After Israeli troops took part in a massacre of Palestinian refugees in southern Lebanon, Begin ordered a withdrawal of his troops. The withdrawal left the United States, the Marine peacekeeping contingent and Dillon struggling to prevent resumption of civil war in Lebanon.

MacFarlane ordered Dillon to break off mediation efforts. Dillon was pushed aside as MacFarlane made his deputy the senior man in the Beirut U.S. Embassy.

Instead of diplomacy, the ex-Marine wanted to use force. In his first meeting with the wily president of Syria, MacFarlane listened to Assad ramble about the Bermuda Triangle, according to Robert Timberg, in his book on Reagan insiders called, “The Nightingale’s Song.”

“Cosmic phenomena, the influence of extraterrestrial forces on earthly events,” MacFarlane said of listening to Assad. Syria had suffered a massive blow to Soviet-supplied military hardware during Israel’s invasion of Lebanon. To MacFarlane, Syria was vulnerable to American pressure.

“W.C. Fields had a point: ‘You should never kick a man unless he’s down,’” MacFarlane told Timberg. “And, Syria was down and we should have insisted that they get out.”

Lebanese President Amin Geymayel had persuaded MacFarlane that American military intervention could win the day if only the Marines attacked his enemies, the Druse. Dillon later told Congress that MacFarlane was duped into siding with the Christian Maronite leader in what was essentially gang warfare in Lebanon.

American military intervention would signal an end to the Marine peacekeeping mission.

Such combat was banned by Congress under the War Powers Act. MacFarlane skirted the law by winning Reagan’s support for naval gunfire and Marine artillery attacks under the guise of self-defense.

MacFarlane’s dodge, however, was opposed by the boyish looking Marine commander, Col. Geraghty. He argued the Marine deployment at the airport made them vulnerable to bombardment from the nearby Shuf Mountains by Druse and Syrian artillery. Snipers had already been picking off his troops.

“We’ll get slaughtered down here,” Geraghty told MacFarlane during one shouting match that was tape recorded by the Marine base’s telecommunications center. “We’ll pay the price.”

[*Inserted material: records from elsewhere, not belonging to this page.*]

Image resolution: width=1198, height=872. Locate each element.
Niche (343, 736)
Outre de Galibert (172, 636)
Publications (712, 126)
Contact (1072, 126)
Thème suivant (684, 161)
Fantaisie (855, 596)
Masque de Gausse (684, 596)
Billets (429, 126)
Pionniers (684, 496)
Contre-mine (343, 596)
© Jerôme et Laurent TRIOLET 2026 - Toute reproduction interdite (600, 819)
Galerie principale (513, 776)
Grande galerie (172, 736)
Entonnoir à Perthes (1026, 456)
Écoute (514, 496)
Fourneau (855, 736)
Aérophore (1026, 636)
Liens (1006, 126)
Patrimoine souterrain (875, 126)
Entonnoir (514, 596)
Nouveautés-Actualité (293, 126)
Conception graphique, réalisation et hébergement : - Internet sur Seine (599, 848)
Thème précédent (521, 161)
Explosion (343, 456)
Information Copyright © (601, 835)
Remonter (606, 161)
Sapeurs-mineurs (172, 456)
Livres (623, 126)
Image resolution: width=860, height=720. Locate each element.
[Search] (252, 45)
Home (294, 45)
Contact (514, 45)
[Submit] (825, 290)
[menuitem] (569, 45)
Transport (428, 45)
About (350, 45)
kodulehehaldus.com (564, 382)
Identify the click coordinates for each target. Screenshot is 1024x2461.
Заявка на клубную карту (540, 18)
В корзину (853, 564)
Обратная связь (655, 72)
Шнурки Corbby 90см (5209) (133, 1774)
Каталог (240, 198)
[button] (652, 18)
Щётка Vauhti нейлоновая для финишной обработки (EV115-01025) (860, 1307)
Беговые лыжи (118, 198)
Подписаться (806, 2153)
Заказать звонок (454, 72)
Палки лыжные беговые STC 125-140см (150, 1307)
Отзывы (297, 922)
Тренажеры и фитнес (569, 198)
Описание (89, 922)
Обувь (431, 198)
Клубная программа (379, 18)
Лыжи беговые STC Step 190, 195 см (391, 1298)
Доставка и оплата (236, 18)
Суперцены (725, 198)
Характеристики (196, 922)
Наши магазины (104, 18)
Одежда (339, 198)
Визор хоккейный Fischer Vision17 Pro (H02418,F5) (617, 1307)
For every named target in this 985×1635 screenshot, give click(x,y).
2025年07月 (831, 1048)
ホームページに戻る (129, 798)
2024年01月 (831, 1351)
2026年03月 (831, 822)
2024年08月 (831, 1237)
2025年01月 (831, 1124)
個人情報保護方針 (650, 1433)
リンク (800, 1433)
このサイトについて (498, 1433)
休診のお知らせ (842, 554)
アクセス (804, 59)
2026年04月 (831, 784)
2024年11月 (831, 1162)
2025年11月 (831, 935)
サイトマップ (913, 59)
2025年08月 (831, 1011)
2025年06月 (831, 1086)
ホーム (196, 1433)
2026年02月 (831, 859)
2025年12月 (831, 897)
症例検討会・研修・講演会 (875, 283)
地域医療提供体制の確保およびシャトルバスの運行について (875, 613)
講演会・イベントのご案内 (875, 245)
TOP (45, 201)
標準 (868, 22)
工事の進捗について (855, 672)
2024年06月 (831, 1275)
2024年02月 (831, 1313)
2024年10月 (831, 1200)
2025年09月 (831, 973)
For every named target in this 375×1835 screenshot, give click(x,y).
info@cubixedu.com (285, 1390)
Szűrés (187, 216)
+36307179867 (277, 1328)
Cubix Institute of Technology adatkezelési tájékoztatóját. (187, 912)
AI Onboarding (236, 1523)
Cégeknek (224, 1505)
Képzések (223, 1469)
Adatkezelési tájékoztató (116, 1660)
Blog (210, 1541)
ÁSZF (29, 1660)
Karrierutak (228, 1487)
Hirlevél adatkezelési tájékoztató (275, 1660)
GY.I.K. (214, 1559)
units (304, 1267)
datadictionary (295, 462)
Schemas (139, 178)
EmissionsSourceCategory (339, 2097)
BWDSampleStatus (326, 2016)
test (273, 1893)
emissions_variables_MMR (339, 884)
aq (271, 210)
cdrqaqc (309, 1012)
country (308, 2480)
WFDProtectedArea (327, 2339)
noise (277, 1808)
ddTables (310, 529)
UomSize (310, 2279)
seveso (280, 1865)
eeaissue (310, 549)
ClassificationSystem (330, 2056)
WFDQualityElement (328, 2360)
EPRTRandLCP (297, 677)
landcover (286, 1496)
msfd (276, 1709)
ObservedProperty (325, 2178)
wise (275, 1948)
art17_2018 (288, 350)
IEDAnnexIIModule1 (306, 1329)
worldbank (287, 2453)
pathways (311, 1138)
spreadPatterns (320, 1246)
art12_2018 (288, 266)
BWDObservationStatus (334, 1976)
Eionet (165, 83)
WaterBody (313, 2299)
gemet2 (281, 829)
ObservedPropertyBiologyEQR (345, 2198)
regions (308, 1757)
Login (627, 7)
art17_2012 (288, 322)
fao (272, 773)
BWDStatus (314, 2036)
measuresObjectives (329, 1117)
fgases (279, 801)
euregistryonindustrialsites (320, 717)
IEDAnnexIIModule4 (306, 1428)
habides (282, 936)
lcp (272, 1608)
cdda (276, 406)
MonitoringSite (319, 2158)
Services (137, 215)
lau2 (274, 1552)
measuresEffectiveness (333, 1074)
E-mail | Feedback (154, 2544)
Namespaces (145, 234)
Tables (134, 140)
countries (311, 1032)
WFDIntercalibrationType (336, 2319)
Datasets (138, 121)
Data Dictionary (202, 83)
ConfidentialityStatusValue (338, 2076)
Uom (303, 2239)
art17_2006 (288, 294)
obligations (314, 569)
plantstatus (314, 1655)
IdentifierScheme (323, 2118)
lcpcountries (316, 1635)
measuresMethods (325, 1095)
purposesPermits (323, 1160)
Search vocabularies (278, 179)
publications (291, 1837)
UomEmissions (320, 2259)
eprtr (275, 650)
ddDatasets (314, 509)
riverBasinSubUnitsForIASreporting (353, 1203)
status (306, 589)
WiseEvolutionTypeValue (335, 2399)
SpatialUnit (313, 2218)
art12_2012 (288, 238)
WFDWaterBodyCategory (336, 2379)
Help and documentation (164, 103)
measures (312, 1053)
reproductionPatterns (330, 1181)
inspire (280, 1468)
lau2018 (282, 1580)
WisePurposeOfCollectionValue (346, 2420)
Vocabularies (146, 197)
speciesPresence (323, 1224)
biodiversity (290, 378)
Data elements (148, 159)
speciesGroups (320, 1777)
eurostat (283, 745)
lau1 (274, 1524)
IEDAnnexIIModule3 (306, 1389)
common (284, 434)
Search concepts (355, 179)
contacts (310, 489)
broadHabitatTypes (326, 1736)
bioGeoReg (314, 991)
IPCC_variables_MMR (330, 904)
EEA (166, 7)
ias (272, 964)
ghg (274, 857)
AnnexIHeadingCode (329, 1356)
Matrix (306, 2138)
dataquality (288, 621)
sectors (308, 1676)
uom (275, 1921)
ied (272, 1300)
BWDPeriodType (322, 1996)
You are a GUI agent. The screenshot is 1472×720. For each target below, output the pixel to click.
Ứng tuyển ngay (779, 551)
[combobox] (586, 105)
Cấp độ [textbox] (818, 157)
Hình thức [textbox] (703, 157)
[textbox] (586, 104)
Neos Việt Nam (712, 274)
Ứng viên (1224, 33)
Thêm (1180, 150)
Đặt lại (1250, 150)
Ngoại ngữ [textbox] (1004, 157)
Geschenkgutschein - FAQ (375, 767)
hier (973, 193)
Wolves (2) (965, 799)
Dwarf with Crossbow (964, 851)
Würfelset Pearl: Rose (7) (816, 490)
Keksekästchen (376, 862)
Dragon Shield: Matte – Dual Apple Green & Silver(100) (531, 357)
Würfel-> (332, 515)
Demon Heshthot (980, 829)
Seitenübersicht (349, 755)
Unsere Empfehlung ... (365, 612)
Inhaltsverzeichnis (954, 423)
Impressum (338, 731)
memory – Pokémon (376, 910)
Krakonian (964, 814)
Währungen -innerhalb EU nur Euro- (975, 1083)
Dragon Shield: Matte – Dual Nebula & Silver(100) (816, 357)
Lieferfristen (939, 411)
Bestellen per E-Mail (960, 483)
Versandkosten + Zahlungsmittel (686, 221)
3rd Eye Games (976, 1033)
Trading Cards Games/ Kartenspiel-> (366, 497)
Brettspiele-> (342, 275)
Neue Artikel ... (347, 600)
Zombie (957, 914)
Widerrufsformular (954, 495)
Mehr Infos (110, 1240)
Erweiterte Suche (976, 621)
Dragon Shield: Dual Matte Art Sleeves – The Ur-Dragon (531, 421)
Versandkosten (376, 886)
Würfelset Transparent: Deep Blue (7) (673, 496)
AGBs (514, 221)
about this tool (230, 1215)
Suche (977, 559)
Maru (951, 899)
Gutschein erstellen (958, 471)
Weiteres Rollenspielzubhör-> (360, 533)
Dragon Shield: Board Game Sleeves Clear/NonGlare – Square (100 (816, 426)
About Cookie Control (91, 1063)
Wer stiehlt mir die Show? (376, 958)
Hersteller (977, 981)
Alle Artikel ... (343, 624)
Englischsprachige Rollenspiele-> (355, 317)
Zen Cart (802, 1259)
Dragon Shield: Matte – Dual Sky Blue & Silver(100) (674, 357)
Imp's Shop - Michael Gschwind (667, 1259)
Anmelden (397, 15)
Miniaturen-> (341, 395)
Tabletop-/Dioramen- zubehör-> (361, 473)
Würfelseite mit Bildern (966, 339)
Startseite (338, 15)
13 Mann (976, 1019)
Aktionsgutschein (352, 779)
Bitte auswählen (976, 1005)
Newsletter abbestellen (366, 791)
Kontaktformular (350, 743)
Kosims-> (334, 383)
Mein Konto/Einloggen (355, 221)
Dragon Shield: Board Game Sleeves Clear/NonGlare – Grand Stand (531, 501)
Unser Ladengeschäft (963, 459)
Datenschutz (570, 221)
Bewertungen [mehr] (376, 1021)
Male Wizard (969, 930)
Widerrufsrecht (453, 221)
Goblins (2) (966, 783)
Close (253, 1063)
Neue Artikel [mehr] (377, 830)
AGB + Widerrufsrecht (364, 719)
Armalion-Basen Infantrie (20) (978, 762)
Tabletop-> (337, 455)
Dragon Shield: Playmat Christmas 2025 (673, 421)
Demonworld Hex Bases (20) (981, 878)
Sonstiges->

Reagan’s order that MacFarlane could use Marines in combat had been tempered at the Pentagon by Weinberger and the military chiefs.: U.S. firepower could be used but only if the local commander, Geraghty, agreed it would protect his forces.

On Sept. 19, following reports that a tank column was approaching a Christian Marionite stronghold, Geraghty finally gave in to MacFarlane. “To me, they were speaking for the Commander in Chief,” Geraghty later told associates.

At 10:04 A.M. the U.S.S. Virginia opened up with its two 5-inch guns. In Washington the next day, Reagan said in an interview: “I have given orders that the Marines are going to be able to protect themselves. The fighting is aided and abetted by the Syrians who are definitely influenced by the Soviet forces in their country. “

A month later, a grinning driver of a yellow truck drove into the unguarded basement of the makeshift Marine barracks.

Syria was a prime suspect but a strong contender was also Iran which had been inciting an uprising by Lebanese Shiites. About 100 Iranian Revolutionary Guards had, with Syria’s approval, set up operations in Balbek, an ancient Roman city in Lebanon’s Bekka valley.

“We never could be certain if it was Syria or Lebanon,” said Secretary of State George Shultz, of the Marine massacre.

©2002 Patrick J. Sloyan


Patrick Sloyan, a senior reporter for Newsday, is investigating the media and the military.